Between 1979-1987, 691 consecutive patients underwent mastectomy after a negative biopsy of the axillary apical lymph nodes. The median age of the patients was 59 years (range, 26-89 years). The clinical tumor size was < 2 cm in 72 patients, 2-5 cm in 387 patients, and >5 cm in 169 patients; 16 patients had a T4 tumor. Surgery was comprised of a modification of the Halsted radical mastectomy, including at least part of the pectoralis major muscle and the entire pectoralis minor muscle, in 573 patients; 303 patients had positive axillary lymph nodes. Adjuvant radiotherapy to the chest wall and regional lymph nodes was given to 74 patients, whereas an additional 414 patients underwent irradiation to the internal mammary and medial supraclavicular lymph nodes. The median follow-up was 91 months.
The actuarial overall survival rate was 82% at 5 years and 63% at 10 years. The 10-year chest wall and regional lymph node control rates, including patients with prior distant failures, were 95% and 94%, respectively. The only two significant prognostic factors for locoregional recurrence on multivariate analysis were lymph node status and pathologic tumor size.
Excellent locoregional control can be achieved with a modified technique of radical mastectomy in patients with negative apical biopsy and the selective use of comprehensive radiotherapy. These results may serve as a reference outcome for comparison with other locoregional treatment strategies.
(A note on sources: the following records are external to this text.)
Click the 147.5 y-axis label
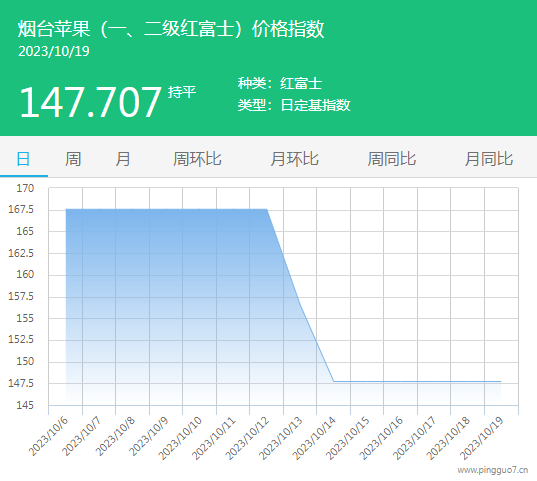Image resolution: width=537 pixels, height=481 pixels. [x=21, y=383]
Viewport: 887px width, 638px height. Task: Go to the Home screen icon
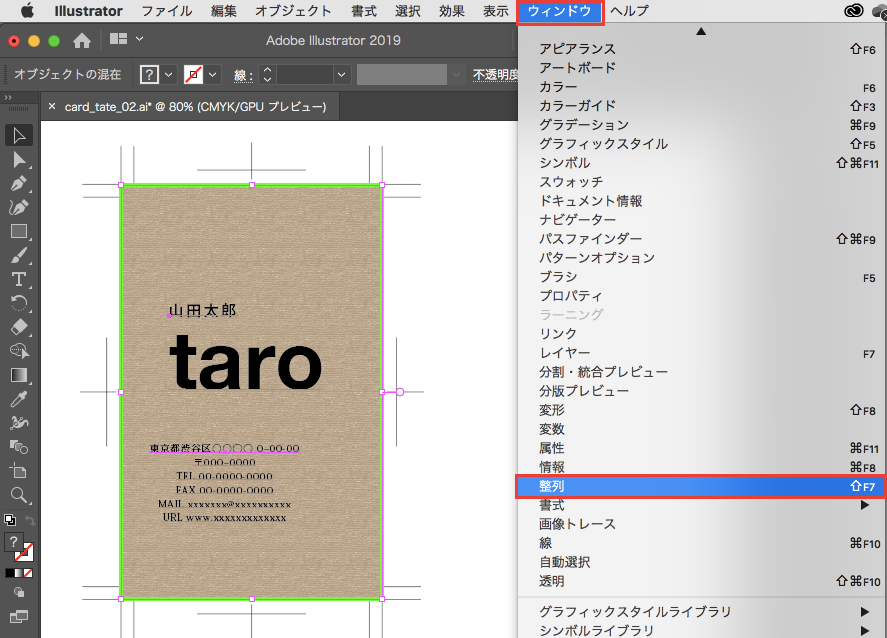(82, 40)
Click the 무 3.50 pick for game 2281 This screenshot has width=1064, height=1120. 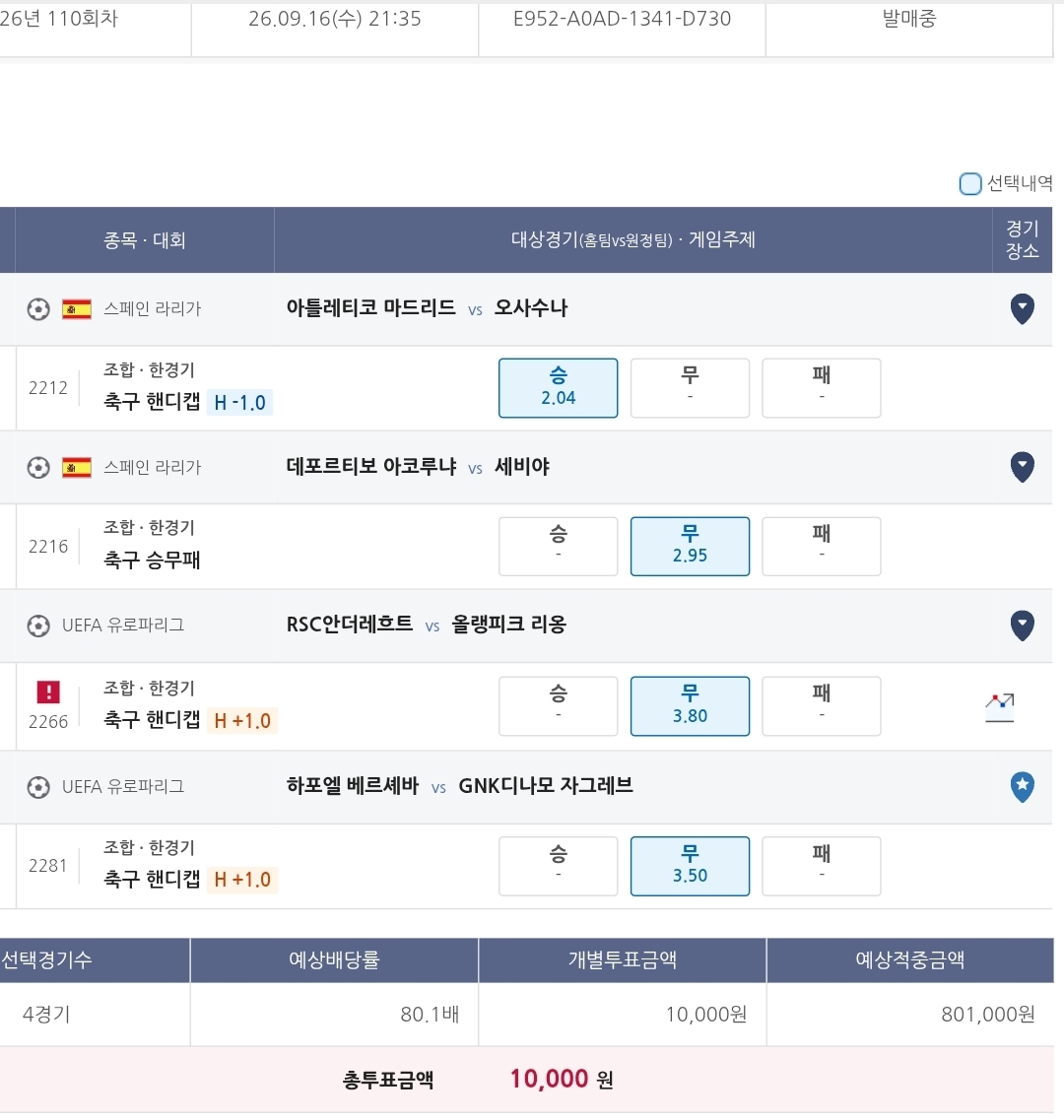point(690,866)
本研究的目的是评估采用改良的哈尔斯特德根治性乳房切除术并选择性使用放疗治疗可手术乳腺癌患者后的局部区域复发率,并确定局部区域复发的危险因素。
1979年至1987年间,691例连续患者在腋窝尖淋巴结活检阴性后接受了乳房切除术。患者的中位年龄为59岁(范围26 - 89岁)。临床肿瘤大小<2 cm的患者有72例,2 - 5 cm的患者有387例,>5 cm的患者有169例;16例患者为T4肿瘤。573例患者的手术包括改良的哈尔斯特德根治性乳房切除术,至少包括部分胸大肌和全部胸小肌;303例患者腋窝淋巴结阳性。74例患者接受了胸壁和区域淋巴结的辅助放疗,另外414例患者接受了内乳和锁骨上内侧淋巴结的照射。中位随访时间为91个月。
5年时的精算总生存率为82%,10年时为63%。10年的胸壁和区域淋巴结控制率(包括先前有远处转移失败的患者)分别为95%和94%。多因素分析中,局部区域复发的仅有的两个显著预后因素是淋巴结状态和肿瘤病理大小。
对于腋窝尖活检阴性的患者,采用改良根治性乳房切除术技术并选择性使用综合放疗可实现出色的局部区域控制。这些结果可作为与其他局部区域治疗策略进行比较的参考结果。